**Excerpted text:**
►

Symbian s60v3 port (1/2 working?)

Ben Martin monkeyiq at users.sourceforge.net
Fri Nov 16 08:34:52 GMT 2007


Hi,
  I now have a port of rsync running on Symbian S60v3 (with openc/pips)
which works in both directions :) It is setup to run in daemon mode on
the phone and only allow connections from localhost, with remote access
granted through reverse ssh port forwarding or a similar VPN technology.

  For example, reading from an rsync daemon on a mobile phone with
reverse port forwarding to localhost, ie, connections to 1873 on
localhost are forwarded to 873 on the phone
rsync -av --no-owner --no-perms  rsync://localhost:1873/test1 .
will transfer the files (have not tested a recursive xfer yet though...)
similarly the transfer from the desktop machine to the mobile phone
works. The later half was much harder to achieve.
This mainly relates to getting the do_recv() function into a state that
will run and work happily with the s60v3 and openc restrictions.
Restrictions are as follows (among others);
* There is no fork(), no kill() and no exec(). A fork() followed by
exec() can be somewhat cleanly emulated with a posix_spawn call. I've
been converting fork() calls to pthread_create() with some success.
Obviously one has to modify the code in either non-error branches after
the fork() to make sure things that normally would be closed in a fork()
world remain open in a threaded world.
* There is also no pthread_kill() so trying to send a USR2 to the
pthread that is emulating the fork() not an option. The closest thing is
modifying the fork() thread to return and having the parent do a
pthread_join() instead of kill(); wait(); for child.

I'm posting here in case there is greater interest in the symbian port.
Others can have a hack on it as well ;) 
The port is based on rsync-3.0.0pre5. It will hopefully appear as a
tarball sometime soon at;
http://sourceforge.net/project/showfiles.php?group_id=16036
Its *extremely* rough code at the moment, but works ok for a handful of
files in both directions. There are some places where the assumptions of
fork() still exit the daemon as a whole rather than just dropping the
pthread that is used to replace the fork, but these should be fairly
easy to fix.

◄

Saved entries
►

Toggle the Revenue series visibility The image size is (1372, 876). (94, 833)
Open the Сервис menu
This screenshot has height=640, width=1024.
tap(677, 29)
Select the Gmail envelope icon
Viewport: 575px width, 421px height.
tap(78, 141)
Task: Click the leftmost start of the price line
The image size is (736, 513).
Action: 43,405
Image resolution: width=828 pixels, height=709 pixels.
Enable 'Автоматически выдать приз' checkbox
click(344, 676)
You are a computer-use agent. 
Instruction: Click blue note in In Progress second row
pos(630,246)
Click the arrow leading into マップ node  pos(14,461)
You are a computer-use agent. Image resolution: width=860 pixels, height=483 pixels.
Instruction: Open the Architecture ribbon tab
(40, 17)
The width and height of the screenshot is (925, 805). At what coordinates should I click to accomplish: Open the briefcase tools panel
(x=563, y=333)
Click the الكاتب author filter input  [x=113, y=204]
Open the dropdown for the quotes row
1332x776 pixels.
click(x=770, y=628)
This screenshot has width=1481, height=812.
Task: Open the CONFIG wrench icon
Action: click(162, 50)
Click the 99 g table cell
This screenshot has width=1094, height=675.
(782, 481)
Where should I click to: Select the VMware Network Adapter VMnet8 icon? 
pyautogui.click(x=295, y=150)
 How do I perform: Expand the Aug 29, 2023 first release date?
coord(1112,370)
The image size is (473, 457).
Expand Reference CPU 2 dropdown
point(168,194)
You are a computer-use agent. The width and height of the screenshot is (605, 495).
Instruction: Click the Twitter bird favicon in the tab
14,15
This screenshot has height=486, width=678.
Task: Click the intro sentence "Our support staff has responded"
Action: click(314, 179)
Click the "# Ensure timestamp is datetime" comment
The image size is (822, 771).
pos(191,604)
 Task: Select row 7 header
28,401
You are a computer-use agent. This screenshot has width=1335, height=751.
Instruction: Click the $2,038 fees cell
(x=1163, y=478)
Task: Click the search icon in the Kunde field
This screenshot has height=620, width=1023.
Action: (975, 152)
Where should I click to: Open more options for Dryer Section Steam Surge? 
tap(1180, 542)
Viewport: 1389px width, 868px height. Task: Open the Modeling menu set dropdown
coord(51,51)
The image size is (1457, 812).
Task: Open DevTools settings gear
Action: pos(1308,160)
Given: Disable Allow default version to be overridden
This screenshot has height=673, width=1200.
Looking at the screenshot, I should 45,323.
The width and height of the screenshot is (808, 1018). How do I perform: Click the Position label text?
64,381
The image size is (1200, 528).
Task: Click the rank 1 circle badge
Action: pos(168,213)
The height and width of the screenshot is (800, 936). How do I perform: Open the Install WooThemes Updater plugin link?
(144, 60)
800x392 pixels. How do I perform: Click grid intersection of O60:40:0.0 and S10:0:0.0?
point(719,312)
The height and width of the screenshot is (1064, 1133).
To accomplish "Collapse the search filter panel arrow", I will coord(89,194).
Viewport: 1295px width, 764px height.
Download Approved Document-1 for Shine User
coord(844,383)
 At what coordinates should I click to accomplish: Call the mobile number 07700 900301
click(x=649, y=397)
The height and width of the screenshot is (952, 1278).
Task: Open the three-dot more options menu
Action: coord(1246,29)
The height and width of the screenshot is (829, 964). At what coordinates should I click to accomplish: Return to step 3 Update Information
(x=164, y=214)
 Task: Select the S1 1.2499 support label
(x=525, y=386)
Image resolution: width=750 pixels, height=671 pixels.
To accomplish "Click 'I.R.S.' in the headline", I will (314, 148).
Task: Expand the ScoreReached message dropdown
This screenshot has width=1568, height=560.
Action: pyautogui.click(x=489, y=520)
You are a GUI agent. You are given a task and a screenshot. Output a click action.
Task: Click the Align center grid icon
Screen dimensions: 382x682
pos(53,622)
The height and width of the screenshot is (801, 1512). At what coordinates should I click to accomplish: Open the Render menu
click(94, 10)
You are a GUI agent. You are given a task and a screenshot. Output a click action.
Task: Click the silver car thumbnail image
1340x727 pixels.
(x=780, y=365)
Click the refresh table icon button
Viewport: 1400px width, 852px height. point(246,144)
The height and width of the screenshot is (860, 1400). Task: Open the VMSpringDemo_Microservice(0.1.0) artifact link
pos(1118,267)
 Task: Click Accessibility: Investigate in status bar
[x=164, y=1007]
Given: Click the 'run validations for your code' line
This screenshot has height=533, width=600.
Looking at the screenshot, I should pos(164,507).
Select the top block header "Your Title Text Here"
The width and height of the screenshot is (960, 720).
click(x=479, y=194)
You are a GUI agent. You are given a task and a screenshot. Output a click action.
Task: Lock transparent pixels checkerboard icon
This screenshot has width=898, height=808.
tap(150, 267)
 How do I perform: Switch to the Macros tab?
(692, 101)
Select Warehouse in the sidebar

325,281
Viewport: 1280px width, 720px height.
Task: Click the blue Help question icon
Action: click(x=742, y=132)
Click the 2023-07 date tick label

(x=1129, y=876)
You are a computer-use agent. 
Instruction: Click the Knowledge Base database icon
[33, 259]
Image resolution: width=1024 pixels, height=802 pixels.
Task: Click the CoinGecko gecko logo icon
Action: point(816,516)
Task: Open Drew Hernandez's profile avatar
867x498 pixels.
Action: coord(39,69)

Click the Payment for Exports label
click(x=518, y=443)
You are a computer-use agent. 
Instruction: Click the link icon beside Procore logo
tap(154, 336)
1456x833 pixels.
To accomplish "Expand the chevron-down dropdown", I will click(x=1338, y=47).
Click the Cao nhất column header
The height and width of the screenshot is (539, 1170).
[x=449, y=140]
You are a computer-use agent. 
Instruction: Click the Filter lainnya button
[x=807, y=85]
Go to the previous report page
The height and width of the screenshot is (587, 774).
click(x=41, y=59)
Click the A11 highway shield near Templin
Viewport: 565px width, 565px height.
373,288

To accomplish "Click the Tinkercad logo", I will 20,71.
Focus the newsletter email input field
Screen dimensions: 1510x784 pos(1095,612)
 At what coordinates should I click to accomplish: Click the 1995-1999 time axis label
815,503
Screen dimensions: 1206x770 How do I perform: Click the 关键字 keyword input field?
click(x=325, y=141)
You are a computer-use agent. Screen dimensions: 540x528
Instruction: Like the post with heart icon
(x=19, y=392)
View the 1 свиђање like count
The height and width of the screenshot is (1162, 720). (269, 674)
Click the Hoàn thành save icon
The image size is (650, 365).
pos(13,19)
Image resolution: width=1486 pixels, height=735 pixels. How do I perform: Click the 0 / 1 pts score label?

◄

**Objectives:**
a. Answer these questions about the Symbian port post:
(i) Which rsync release is the port based on?
(ii) What call has the author been converting fork() calls to?
(iii) When connections to 1873 on localhost are forwarded, which port on the phone do they reach?
b. In the saved entries, substitute "Directive" for "Instruction" in the part that opens with the first line of the entries and closes with the line containing "point(168,194)", and return only those lines.

**Solved problems:**
a.
(i) rsync-3.0.0pre5
(ii) pthread_create()
(iii) 873

b.
Toggle the Revenue series visibility The image size is (1372, 876). (94, 833)
Open the Сервис menu
This screenshot has height=640, width=1024.
tap(677, 29)
Select the Gmail envelope icon
Viewport: 575px width, 421px height.
tap(78, 141)
Task: Click the leftmost start of the price line
The image size is (736, 513).
Action: 43,405
Image resolution: width=828 pixels, height=709 pixels.
Enable 'Автоматически выдать приз' checkbox
click(344, 676)
You are a computer-use agent. 
Directive: Click blue note in In Progress second row
pos(630,246)
Click the arrow leading into マップ node  pos(14,461)
You are a computer-use agent. Image resolution: width=860 pixels, height=483 pixels.
Directive: Open the Architecture ribbon tab
(40, 17)
The width and height of the screenshot is (925, 805). At what coordinates should I click to accomplish: Open the briefcase tools panel
(x=563, y=333)
Click the الكاتب author filter input  [x=113, y=204]
Open the dropdown for the quotes row
1332x776 pixels.
click(x=770, y=628)
This screenshot has width=1481, height=812.
Task: Open the CONFIG wrench icon
Action: click(162, 50)
Click the 99 g table cell
This screenshot has width=1094, height=675.
(782, 481)
Where should I click to: Select the VMware Network Adapter VMnet8 icon? 
pyautogui.click(x=295, y=150)
 How do I perform: Expand the Aug 29, 2023 first release date?
coord(1112,370)
The image size is (473, 457).
Expand Reference CPU 2 dropdown
point(168,194)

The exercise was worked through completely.